If we become a conservative Democratic state, unions and their political clout will erode further then eventually dissipate into obscurity. If we become a conservative Republican state unions will simply be rendered obsolete immediately. Since they’ve obfuscated any big picture discourse during the recall process thus far, perhaps they already are obsolete. I like to think not.
I believe I’ve answered your questions, and I kindly welcome your retort.
WI Gov Walker’s Union Boss SUPPORTER Gooch McGowan, Local 139, IUOE – u p d a t e
YUP, union boss Gooch McGowan STILL SUPPORTS WI union busting Gov WALKER. And yup, the state and national AFL-CIO is still spending the same local 139 union member taxes to attack Walker, that boss McGowan uses to SUPPORT Walker.

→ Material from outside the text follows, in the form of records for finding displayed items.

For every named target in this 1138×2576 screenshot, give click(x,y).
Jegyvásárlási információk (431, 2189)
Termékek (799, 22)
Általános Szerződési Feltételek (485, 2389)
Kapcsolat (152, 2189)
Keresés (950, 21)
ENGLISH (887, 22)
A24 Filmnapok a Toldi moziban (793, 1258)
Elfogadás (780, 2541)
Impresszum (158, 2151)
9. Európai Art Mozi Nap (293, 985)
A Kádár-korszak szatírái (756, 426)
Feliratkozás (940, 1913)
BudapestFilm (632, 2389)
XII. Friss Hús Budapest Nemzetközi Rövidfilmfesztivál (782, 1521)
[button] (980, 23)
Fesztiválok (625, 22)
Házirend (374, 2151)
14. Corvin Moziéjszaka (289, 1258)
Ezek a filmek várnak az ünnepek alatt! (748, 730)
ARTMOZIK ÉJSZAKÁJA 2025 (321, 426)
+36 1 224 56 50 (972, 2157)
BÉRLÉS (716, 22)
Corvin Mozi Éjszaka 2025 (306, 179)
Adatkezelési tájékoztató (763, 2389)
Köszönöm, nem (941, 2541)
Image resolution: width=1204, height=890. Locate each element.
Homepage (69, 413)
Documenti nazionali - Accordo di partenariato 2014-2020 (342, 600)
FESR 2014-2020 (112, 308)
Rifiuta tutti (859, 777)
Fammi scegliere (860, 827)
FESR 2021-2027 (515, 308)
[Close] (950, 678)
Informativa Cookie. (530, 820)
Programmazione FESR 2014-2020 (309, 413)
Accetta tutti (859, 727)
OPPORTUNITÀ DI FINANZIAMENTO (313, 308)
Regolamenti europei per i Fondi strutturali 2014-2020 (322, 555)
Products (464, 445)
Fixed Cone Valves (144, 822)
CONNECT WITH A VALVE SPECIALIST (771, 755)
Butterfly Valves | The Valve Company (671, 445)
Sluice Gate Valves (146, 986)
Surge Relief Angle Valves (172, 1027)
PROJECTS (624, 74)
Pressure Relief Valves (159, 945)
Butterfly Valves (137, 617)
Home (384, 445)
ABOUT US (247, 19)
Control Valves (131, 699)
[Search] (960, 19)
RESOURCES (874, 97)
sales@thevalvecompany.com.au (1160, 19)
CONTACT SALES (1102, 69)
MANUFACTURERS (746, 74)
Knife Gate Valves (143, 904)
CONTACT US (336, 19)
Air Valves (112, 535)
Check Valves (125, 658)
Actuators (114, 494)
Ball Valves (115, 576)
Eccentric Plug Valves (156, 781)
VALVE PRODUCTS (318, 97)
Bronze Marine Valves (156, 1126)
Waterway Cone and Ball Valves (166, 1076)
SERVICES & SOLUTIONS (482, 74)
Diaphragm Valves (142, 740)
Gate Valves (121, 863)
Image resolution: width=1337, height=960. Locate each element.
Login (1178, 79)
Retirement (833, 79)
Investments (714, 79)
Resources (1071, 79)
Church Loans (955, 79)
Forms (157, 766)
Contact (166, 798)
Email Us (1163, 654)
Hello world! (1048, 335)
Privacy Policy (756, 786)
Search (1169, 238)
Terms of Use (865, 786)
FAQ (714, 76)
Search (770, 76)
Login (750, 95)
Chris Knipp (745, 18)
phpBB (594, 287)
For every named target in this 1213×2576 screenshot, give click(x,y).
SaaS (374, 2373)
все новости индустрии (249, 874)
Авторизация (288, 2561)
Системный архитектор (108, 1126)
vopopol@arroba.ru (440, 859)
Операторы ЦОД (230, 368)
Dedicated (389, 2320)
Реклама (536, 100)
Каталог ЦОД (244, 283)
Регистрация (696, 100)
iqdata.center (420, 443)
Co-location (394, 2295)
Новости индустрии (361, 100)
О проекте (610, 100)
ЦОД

UNION MEMBERS DON’T NEED TO KNOW – about the union “business” they’re paying for:
Problem: Union boss McGowan got burned on his unjustified comp in the 2010 local 139 union election, from the tiniest bit of wage and partial comp info he reported on federal documents.
Solution: STOP REPORTING IT.
Compare attached local 139’s IRS form 990s, PART VII for years 2008 and 2009, to that of 2010. Notice how 2008-09 use to show boss McGowan’s REPORTED wages and partial compensation. 2010 NOT. Too much info for the members paying his unjustified, outrageous and now UNREPORTED compensation.
Proud to TAKE from the members. Ashamed to TELL the members.
MORE local 139 financial info:
LM-2 for 2011 (Schedule 11): McGowan and union paid staff REPORTED wages and expenses. Just the wages and expenses!
Boss McGowan was handed an IUOE VP job beginning 2012 because ????? with a salary and partial comp estimated at……$100,000* yr.
I look at the people endorsing Barrett and see a long line of corporate third way weanies who took no part in the Recall and took no stand against Walker. I am not surprised they are endorsing Barrett for this election, he is a long sanding member of their club.
I have no idea what “corporate third way weanies” means. Will you enlighten me please? This isn’t a trick question; I’ve never heard a phrase like that.
DNC Bill Clinton style Democrats who believe in financial deregulation, free trade agreements and very little support for labor. Basically socially liberal Republicans. The kind of politicians who, in my opinion, lost the white working class for the Democrats for a generation because they have no solid core to their beliefs and so look like they have no integrity.
I wish that you would write coherently.
You appear to be accusing Bill Clinton with sweeping generalizations. I doubt that you know the man well enough to say with any authority what he believes in. Clinton’s record speaks for itself, as does the records of the Newt Gingrich Congress. Scapegoating a President for what Congress did is a tired old trick that fools nobody.
Precisely how does this apply to the topic at hand?
I guess I never considered former Congressman Dave Obey a “corporate third way weanie;” he always struck me as one of the more liberal members of the Wisconsin Congressional delegation, if not Congress for that matter.
I would have agreed before he went lobbyist
I look at WEAC and do not forgive it for not endorsing anyone for governor in 2010, when WEAC’s inability to see the big picture helped to bring us Walker.
WEAC helped to screw up that election, lowering Democratic turnout, which gave the win to Walker, and now WEAC and other unions are screwing up this one as well.
I don’t want to be a member of that club that is snatching defeat from the jaws of our victory.
Gee, if you believe that individual voters must be reliant on the endorsements of large organizations like WEAC to make their minds up for them, you’re ignoring the entire point of democracy.
Falk should step aside ASAP! She’s riding on the union heads’ coattails and that is no way to get elected…and, in fact, if she continues we will not win this election. We don’t want a yes person for the union heads!!!
3rd District Congressman Ron Kind also endorsed Barrett this past week.